Every line of the entries below that carries the string "will" should be copied.

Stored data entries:
........

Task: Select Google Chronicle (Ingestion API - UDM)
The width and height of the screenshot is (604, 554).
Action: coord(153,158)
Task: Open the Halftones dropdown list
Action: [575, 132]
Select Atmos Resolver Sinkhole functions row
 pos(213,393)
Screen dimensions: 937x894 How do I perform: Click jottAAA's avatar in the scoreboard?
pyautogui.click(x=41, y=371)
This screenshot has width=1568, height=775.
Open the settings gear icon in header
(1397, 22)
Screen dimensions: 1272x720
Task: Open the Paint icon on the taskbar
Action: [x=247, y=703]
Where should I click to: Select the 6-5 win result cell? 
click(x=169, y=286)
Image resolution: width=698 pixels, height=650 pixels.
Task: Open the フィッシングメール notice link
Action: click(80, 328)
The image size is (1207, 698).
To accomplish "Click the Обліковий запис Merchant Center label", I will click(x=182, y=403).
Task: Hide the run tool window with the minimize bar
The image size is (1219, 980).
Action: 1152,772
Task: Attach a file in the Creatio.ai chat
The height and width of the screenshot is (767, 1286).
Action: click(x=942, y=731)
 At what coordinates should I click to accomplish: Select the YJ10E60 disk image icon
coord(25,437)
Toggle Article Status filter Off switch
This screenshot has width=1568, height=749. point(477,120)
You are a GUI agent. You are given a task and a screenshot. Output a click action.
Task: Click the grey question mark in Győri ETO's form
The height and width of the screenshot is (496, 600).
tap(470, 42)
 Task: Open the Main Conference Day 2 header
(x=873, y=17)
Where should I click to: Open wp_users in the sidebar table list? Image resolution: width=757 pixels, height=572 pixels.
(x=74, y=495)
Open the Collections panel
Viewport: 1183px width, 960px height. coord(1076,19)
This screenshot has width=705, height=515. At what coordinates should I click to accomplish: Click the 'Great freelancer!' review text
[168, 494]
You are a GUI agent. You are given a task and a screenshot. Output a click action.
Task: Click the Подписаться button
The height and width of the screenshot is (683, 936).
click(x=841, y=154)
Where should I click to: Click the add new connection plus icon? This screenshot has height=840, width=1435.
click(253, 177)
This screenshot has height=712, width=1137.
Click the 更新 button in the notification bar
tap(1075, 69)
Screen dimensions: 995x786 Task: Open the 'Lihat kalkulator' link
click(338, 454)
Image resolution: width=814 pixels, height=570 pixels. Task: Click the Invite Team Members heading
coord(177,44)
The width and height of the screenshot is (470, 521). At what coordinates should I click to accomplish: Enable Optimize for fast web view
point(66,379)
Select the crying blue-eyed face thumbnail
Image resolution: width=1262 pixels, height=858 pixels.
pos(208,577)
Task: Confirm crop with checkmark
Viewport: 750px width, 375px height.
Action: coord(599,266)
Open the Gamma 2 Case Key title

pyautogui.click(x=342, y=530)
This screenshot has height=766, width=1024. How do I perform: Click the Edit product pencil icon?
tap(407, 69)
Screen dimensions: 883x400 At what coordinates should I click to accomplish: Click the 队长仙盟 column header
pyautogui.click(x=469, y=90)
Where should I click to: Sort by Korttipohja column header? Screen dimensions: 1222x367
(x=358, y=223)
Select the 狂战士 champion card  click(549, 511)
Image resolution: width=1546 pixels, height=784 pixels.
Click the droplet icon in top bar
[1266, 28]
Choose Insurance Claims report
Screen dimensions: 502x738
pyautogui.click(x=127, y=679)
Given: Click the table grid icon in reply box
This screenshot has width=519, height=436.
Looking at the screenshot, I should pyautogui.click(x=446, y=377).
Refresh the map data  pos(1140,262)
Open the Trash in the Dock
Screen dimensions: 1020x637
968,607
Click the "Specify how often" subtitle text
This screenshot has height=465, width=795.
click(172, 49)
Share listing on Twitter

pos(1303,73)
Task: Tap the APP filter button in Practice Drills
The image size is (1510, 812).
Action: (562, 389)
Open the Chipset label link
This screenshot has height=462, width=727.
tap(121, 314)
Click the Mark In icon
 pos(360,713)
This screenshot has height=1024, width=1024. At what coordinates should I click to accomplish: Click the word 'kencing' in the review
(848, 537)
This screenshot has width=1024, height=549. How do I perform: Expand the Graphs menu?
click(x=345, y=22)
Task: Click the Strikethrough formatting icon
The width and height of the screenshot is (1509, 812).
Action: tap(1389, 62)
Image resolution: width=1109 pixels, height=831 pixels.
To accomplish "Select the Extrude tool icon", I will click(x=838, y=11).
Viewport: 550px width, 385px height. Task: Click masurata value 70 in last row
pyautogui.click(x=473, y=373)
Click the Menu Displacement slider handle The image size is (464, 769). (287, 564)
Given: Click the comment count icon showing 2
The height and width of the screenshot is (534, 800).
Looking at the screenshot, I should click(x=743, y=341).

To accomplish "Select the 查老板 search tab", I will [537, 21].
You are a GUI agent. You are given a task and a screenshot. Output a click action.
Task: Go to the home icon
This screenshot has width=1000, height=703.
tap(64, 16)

........

[Worked solution]
To accomplish "Click the Обліковий запис Merchant Center label", I will click(x=182, y=403).
To accomplish "Select the Extrude tool icon", I will click(x=838, y=11).
To accomplish "Select the 查老板 search tab", I will [537, 21].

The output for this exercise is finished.